Problems to work on:
a) Answer these questions using the discussion of the Bechdel test, one line each:
(i) What issue does the discussion say the test is getting people to talk about?
(ii) What wording of the test does the post dated 2014-08-05 quote?
(iii) According to that same post, which movies can fail the test, and which can pass it?
b) Transcribe part of the discussion of the Bechdel test word for word, starting at "Yes, well I" and ending at "or any women.".
c) Go on with the discussion of the Bechdel test from the point where it stops.

Extract to read:
- - - - -

You say "Many other people" as though that somehow proved anything. In fact, what I see is many other people completely mis-applying it.


Yes, and they're trying to rate individual films based on it, which is why what they're doing is incorrect.


Uh, no. Show that these people are talking about different contexts and different things, because they're clearly not. Some people say the Bechdel test is a per se conclusion, some people say it isn't, they can't both be right.


Yes, well I also agree with you that the test exists, therefore I agree with you on some level. You need to start agreeing on all levels about what the test actually does before I can start taking you all seriously. So go on: work out between you what it actually means, come to an agreement on all levels, and then maybe I'll agree that the pro-Bechdel team are actually all correct.


Yes.

But the Bechdel test doesn't show that. What does show that is looking at a genre and then looking to see whether or not it has any men, or any women.



By your own admission, no it wouldn't. It only works because our culture doesn't produce a lot of films with small casts, or doesn't produce tons of films where women talk a lot about how terrible they are for being women (yes, that's unlikely, but you get the idea). It only measures what we already know in a culture we're already in.



Exactly.

That is exactly what is wrong with the Bechdel test. Too many people miss the point and use it for the wrong thing, don't understand is, and do something which ends up having negative consequences for their thought processes.

Yes, the people who have called you ignorant or a troll are showing signs that they've run out things to say. Maybe they haven't. Maybe you haven't. But portraying yourself as a victim to invalidate arguments without addressing them or others resorting to name calling are both signs of resorting to something less than rational out of frustration. That others are doing it doesn't mean you should. And even if people misunderstand the test and argue against it, the test did its job. It's getting the issue of female representation talked about. Even with you, it did its job by pushing the issue of female representation to the forefront. Which is all it wants to do. Whether it does that through clarity or debate doesn't matter as much. I bet people involved in or lurking in this thread have been thinking about female representation in media, at least in the backs of their minds.

Kittenwolf
2014-08-05, 12:05 PM
The Bechdel test certainly isn't a be all and end all of equality, or anything like that, movies with excellent gender representation can fail it, and ones with horrendously bad representation can pass it.

The main thing about the Bechdel test is that it is an exceptionally low bar that most films still fail. I mean "Two women talk about something other than a man". That's it. The point of the test is to go "Here is something so utterly utterly basic at gender representation, and yet most films will still fail"

- - - - -

Source data:
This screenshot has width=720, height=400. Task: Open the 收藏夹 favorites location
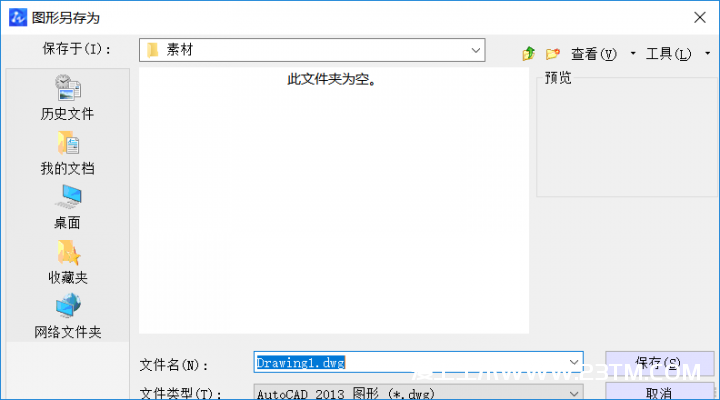pos(67,261)

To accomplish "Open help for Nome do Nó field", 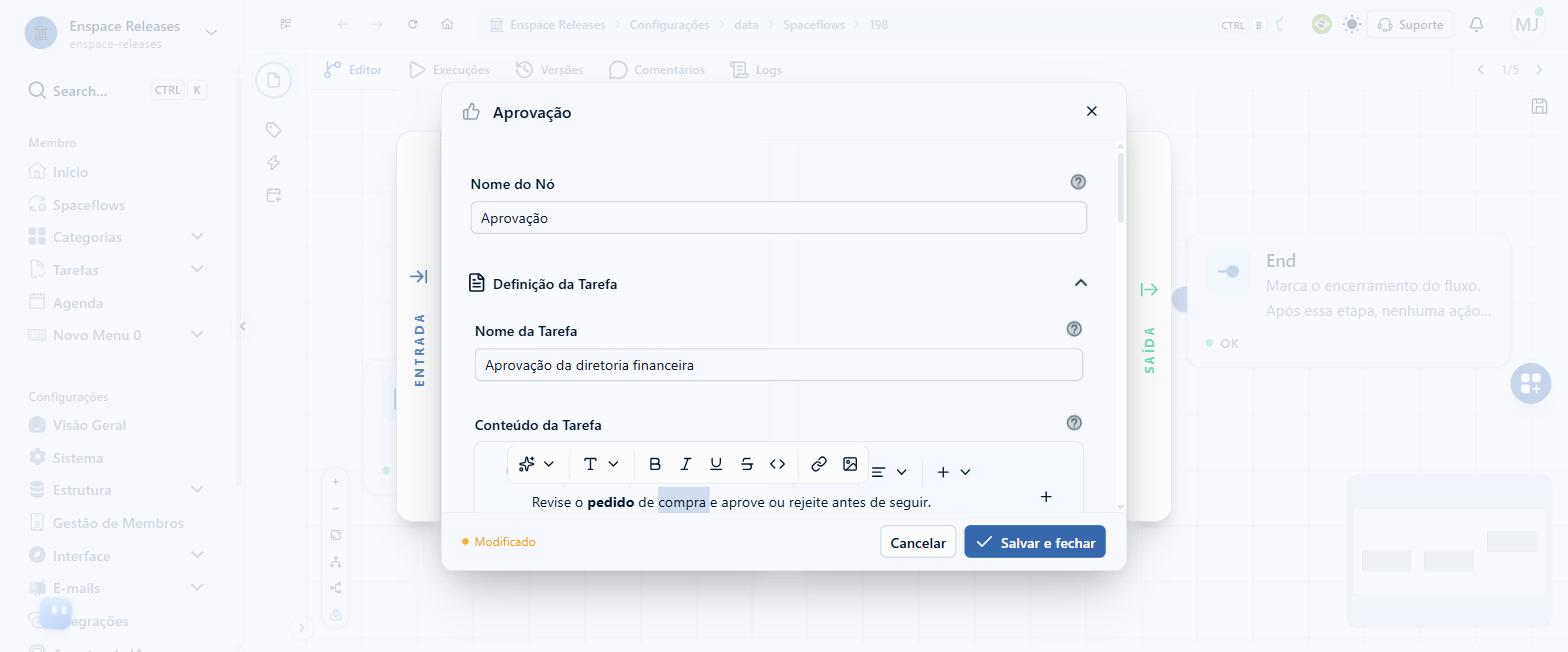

- - - - -

Task-by-task results:
a)
(i) Female representation.
(ii) "Two women talk about something other than a man".
(iii) Movies with excellent gender representation can fail it, and ones with horrendously bad representation can pass it.

b)
Yes, well I also agree with you that the test exists, therefore I agree with you on some level. You need to start agreeing on all levels about what the test actually does before I can start taking you all seriously. So go on: work out between you what it actually means, come to an agreement on all levels, and then maybe I'll agree that the pro-Bechdel team are actually all correct.


Yes.

But the Bechdel test doesn't show that. What does show that is looking at a genre and then looking to see whether or not it has any men, or any women.

c)
Jormengand
2014-08-05, 12:09 PM
Yes, the people who have called you ignorant or a troll are showing signs that they've run out things to say. Maybe they haven't. Maybe you haven't. But portraying yourself as a victim to invalidate arguments without addressing them or others resorting to name calling are both signs of resorting to something less than rational out of frustration.

I didn't "Portray myself as a victim". You can read between my lines all you like, but nothing is written there. My point was how I found everyone's anger that I should suggest it didn't work ridiculous, not that you should have sympathy for me. Strangely, I didn't expect any. It's what happens when you go against commonly held beliefs: it's not going to make you popular, but no-one has any cause to go on the defensive. By pre-supposing that the Bechdel test is correct, instead of doing what one should do in a debate and attempting to find the truth, you're attempting to make everyone believe X, regardless of whether X is actually true or not.

I suggest everyone in this debate follows the Law of Objectives, which states: “The purpose of the debate is to find the truth. While it is useful to have two formal sides of a debate so that each has a specific designation of which arguments it is their job to make, and which it is their job to refute, the objective is to prove who is correct, not to prove that you are correct.”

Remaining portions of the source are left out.